On a insisté sur la ressemblance avec son frère Alexis, qui les ferait passer pour des jumeaux s’ils n’avaient trois ans de différence. La coupe de cheveux très sage, les lunettes. Le look plus rat de bibliothèque que champion. On a raconté aussi, sa prise «porte-plume», généralement apanage des Chinois. L’incroyable laxité du poignet qui le dote d’un revers létal et lui permet d’imprimer des effets délirants à la balle. Ses services (on dit qu’il en a plus de 100 différents en stock) qui mettent ses adversaires au supplice.

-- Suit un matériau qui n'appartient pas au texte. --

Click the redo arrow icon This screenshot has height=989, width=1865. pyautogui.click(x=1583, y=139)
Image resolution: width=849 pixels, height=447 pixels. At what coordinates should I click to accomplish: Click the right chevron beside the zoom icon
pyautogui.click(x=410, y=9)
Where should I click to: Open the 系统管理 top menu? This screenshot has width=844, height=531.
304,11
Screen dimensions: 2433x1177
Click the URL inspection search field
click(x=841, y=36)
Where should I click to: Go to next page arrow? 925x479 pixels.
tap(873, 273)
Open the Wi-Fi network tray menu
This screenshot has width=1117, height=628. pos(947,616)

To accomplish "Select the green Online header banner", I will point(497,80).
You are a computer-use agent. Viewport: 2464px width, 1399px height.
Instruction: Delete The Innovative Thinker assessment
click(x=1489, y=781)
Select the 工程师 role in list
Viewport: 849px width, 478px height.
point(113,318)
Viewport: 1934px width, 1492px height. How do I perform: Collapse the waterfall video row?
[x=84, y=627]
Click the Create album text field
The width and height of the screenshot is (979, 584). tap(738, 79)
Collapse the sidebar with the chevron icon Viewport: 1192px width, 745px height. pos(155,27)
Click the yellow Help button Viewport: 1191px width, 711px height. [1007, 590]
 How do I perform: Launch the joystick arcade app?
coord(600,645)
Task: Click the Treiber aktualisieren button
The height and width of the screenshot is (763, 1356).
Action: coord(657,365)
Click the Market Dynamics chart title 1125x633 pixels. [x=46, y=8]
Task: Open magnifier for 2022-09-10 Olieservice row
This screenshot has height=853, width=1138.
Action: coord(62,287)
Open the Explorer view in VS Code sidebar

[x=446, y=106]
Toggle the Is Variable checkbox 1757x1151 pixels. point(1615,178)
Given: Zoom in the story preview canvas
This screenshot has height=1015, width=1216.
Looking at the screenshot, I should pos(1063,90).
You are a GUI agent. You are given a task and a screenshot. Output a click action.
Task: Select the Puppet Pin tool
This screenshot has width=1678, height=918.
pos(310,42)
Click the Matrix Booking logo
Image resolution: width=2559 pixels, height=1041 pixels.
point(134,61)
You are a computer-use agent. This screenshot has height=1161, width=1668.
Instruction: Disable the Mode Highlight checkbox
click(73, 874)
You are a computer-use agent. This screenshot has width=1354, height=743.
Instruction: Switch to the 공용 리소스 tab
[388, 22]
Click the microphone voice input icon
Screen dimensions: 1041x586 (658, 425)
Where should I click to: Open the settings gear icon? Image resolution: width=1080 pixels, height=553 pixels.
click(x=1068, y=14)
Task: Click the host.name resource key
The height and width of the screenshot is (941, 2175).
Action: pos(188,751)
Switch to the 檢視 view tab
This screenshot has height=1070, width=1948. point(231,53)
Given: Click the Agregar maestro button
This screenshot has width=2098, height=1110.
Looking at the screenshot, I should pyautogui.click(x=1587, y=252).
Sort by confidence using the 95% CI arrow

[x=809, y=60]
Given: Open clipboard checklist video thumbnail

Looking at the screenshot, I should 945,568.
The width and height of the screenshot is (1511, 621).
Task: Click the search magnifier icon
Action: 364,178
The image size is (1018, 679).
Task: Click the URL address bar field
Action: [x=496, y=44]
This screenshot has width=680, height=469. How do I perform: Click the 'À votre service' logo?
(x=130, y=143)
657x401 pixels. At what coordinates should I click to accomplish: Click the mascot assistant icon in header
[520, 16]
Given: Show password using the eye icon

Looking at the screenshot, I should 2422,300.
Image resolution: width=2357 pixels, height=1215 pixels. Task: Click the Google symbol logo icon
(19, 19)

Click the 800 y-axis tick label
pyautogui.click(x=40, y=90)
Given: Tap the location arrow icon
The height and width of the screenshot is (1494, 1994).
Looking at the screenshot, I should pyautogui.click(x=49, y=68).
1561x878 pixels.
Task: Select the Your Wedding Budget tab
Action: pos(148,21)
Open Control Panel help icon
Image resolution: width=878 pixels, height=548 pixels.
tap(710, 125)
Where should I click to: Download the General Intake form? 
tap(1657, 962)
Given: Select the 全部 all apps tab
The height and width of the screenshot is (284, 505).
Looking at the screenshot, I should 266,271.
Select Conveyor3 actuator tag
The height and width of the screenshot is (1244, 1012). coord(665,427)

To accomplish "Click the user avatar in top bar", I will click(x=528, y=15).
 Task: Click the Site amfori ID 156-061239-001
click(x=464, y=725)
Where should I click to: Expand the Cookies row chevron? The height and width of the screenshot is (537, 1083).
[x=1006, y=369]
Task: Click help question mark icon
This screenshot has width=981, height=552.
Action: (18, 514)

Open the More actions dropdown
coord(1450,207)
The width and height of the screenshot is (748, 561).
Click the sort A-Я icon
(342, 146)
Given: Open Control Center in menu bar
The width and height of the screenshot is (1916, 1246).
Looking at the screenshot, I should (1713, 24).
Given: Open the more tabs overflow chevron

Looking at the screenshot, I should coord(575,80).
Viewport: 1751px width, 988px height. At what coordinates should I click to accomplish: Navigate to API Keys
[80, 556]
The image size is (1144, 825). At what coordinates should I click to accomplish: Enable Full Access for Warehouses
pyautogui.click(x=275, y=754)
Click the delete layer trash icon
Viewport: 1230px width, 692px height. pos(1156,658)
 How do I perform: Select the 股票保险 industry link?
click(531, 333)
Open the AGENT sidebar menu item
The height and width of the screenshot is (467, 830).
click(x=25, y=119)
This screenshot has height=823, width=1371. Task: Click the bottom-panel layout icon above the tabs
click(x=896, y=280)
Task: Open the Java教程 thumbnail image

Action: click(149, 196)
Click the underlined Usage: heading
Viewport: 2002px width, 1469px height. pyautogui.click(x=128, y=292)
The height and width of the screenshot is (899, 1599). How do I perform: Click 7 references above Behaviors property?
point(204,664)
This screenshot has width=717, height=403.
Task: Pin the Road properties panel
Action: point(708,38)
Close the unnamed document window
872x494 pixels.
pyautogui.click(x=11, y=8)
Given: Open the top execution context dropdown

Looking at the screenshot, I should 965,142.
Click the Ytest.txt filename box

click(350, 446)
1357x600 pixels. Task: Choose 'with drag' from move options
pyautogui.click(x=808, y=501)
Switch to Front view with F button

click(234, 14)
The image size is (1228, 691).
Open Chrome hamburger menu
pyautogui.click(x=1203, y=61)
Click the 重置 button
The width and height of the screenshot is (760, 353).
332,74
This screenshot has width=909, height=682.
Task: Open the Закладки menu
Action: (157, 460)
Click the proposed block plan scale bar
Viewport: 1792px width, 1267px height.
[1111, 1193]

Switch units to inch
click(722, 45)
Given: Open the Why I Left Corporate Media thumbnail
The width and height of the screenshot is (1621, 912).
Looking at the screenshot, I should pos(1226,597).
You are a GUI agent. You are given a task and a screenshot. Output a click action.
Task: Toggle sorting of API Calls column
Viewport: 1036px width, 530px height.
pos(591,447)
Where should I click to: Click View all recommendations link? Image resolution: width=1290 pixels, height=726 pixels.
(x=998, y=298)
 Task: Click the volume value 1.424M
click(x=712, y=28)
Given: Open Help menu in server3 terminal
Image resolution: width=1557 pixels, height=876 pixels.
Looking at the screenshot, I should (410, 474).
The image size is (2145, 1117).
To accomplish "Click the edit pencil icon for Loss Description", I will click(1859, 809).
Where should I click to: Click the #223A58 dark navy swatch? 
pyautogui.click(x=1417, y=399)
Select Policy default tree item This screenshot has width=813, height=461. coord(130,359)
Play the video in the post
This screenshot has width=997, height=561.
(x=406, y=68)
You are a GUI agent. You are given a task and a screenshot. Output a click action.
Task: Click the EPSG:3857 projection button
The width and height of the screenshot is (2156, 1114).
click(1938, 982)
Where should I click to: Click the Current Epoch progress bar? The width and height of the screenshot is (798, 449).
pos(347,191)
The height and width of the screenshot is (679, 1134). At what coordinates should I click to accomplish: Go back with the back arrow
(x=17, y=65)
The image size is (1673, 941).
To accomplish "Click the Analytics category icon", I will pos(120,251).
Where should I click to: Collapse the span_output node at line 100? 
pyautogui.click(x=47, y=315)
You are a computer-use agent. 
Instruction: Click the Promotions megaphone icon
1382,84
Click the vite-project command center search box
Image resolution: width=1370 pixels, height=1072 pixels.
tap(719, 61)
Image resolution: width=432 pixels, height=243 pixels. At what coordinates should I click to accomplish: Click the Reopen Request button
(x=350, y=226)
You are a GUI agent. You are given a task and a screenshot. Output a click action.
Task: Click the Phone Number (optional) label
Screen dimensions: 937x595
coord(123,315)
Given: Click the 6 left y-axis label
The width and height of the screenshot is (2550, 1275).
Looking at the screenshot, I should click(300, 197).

Félix Lebrun et Hugo Calderano, têtes de série numéro 3 et 4 avant d’entamer le tournoi
Ce qu’on n’avait pas dit, et pour cause : depuis ce dimanche 4 août en début d’après-midi, la belle histoire s’est enrichie d’une médaille de bronze olympique. Après la balle de match, Félix Lebrun, du haut de ses 17 ans, est monté sur un podium olympique. Il ressemblait diablement à ce qu’il avait projeté, il y a douze ans, en se jurant qu’un jour, il grimperait dessus.
Il ne lui a pas fallu lever la jambe très haut à l’Arena Sud pour monter sur «la boîte», tant il a dominé son adversaire, le Brésilien Hugo Calderano dans ce match pour la troisième place. Une affiche on ne peut plus logique, puisque le Français et le Brésilien étaient respectivement têtes de série numéro 3 et 4 avant d’entamer le tournoi parisien. Pour atteindre le dernier carré, le Brésilien à l’air aussi gai qu’un soldat nord-coréen qui enterrerait le «Grand soleil du XXIe siècle» (aka Kim Jong-un) et avec autant de tics au service que Rafael Nadal, avait notamment éliminé Alexis Lebrun en huitième de finale.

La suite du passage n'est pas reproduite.